Disease detection is becoming increasingly important in Data science. If we are able to detect if a person has symptoms of a particular disease or if we can predict the disease early, we can reduce the chances of a person getting the disease.
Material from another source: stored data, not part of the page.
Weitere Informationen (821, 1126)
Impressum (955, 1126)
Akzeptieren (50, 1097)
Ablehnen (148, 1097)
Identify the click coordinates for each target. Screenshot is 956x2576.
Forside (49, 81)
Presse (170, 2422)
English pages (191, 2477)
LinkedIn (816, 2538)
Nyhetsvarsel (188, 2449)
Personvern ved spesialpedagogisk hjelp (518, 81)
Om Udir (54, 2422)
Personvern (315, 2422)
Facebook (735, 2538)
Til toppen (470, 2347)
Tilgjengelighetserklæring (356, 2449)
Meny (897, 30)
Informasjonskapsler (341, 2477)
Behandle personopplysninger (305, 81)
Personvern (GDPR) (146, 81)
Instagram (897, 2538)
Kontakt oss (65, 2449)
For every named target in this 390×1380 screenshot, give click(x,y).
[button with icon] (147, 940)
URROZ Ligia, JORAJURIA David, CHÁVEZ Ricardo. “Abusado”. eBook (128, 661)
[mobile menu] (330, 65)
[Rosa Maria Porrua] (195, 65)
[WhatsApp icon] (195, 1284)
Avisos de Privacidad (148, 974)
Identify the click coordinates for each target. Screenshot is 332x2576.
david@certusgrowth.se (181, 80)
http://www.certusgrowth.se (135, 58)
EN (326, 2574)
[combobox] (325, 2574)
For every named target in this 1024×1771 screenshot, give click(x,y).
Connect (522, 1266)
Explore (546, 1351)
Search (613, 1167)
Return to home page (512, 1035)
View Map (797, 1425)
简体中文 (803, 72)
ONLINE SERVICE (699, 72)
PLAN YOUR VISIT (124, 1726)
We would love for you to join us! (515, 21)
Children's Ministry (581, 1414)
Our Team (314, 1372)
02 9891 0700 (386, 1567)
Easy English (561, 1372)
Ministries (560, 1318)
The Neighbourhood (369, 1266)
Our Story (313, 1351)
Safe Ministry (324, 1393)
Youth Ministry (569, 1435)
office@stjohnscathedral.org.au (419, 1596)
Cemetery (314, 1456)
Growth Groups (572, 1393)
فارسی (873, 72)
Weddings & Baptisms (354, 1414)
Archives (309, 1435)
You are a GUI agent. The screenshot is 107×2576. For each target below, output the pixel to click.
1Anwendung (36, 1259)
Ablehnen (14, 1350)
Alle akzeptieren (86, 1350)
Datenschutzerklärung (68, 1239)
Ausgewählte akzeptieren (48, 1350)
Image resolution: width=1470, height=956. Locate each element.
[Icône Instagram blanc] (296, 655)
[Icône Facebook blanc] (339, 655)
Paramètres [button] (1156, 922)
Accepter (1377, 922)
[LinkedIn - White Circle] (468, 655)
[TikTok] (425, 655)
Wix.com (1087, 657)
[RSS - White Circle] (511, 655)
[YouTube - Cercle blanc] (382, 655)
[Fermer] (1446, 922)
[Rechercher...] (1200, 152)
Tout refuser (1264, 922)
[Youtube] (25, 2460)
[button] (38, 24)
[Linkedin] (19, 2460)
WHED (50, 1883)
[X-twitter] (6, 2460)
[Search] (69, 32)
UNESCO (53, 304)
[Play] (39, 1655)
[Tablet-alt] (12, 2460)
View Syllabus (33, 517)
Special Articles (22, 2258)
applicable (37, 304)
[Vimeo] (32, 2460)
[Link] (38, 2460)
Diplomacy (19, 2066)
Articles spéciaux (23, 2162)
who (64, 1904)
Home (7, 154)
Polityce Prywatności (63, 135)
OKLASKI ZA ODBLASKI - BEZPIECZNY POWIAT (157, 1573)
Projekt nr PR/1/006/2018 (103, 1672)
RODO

By using data science, we can try and predict if a person has Parkinsons disease based on their voice recordings.

Part 2¶

In [4]:
import pandas as pd


df_parks = pd.read_csv('parkinsons.data')
df_parks.dropna(how='any', inplace=True)
df_parks.head()
Out[4]:
name MDVP:Fo(Hz) MDVP:Fhi(Hz) MDVP:Flo(Hz) MDVP:Jitter(%) MDVP:Jitter(Abs) MDVP:RAP MDVP:PPQ Jitter:DDP MDVP:Shimmer ... Shimmer:DDA NHR HNR status RPDE DFA spread1 spread2 D2 PPE
0 phon_R01_S01_1 119.992 157.302 74.997 0.00784 0.00007 0.00370 0.00554 0.01109 0.04374 ... 0.06545 0.02211 21.033 1 0.414783 0.815285 -4.813031 0.266482 2.301442 0.284654
1 phon_R01_S01_2 122.400 148.650 113.819 0.00968 0.00008 0.00465 0.00696 0.01394 0.06134 ... 0.09403 0.01929 19.085 1 0.458359 0.819521 -4.075192 0.335590 2.486855 0.368674
2 phon_R01_S01_3 116.682 131.111 111.555 0.01050 0.00009 0.00544 0.00781 0.01633 0.05233 ... 0.08270 0.01309 20.651 1 0.429895 0.825288 -4.443179 0.311173 2.342259 0.332634
3 phon_R01_S01_4 116.676 137.871 111.366 0.00997 0.00009 0.00502 0.00698 0.01505 0.05492 ... 0.08771 0.01353 20.644 1 0.434969 0.819235 -4.117501 0.334147 2.405554 0.368975
4 phon_R01_S01_5 116.014 141.781 110.655 0.01284 0.00011 0.00655 0.00908 0.01966 0.06425 ... 0.10470 0.01767 19.649 1 0.417356 0.823484 -3.747787 0.234513 2.332180 0.410335

5 rows × 24 columns

In [ ]:
data_dict = {'name': 'subject name and recording number',
             'MDVP:Fo(Hz)': 'Average vocal fundamental frequency',
             'MDVP:Fhi(Hz)': 'Maximum vocal fundamental frequency',
             'MDVP:Flo(Hz)': 'Minimum vocal fundamental frequency',
             'MDVP:Jitter(%)': 'measure of variation in fundamental frequency' ,
             'MDVP:Jitter(Abs)': 'measure of variation in fundamental frequency',
             'MDVP:RAP': 'measure of variation in fundamental frequency',
             'MDVP:PPQ': 'measure of variation in fundamental frequency',
             'Jitter:DDP': 'measure of variation in fundamental frequency',
             'MDVP:Shimmer': 'measure of variation in amplitude',
             'Shimmer:DDA': 'measure of variation in amplitude',
             'NHR': 'measure of ratio of noise to tonal components in the voice',
             'HNR': 'measure of ratio of noise to tonal components in the voice',
             'status': "Health status of the subject (one) - Parkinson's, (zero) - healthy ",
             'RPDE': 'nonlinear dynamical complexity measure',
             'DFA': 'Signal fractal scaling exponent',
             'spread1': 'nonlinear measure of fundamental frequency variation',
             'spread2': 'nonlinear measure of fundamental frequency variation',
             'D2': 'nonlinear dynamical complexity measure',
             'PPE': 'nonlinear measure of fundamental frequency variation'}

Link to dataset: https://archive.ics.uci.edu/ml/datasets/parkinsons

Part 3¶

We'll build and train a classifier to predict whether a person has parkinsons based on the data of voice recordings for each person. We will use the different voice variables to train a classifier to detect if a person has parkinsons (1) or not (0).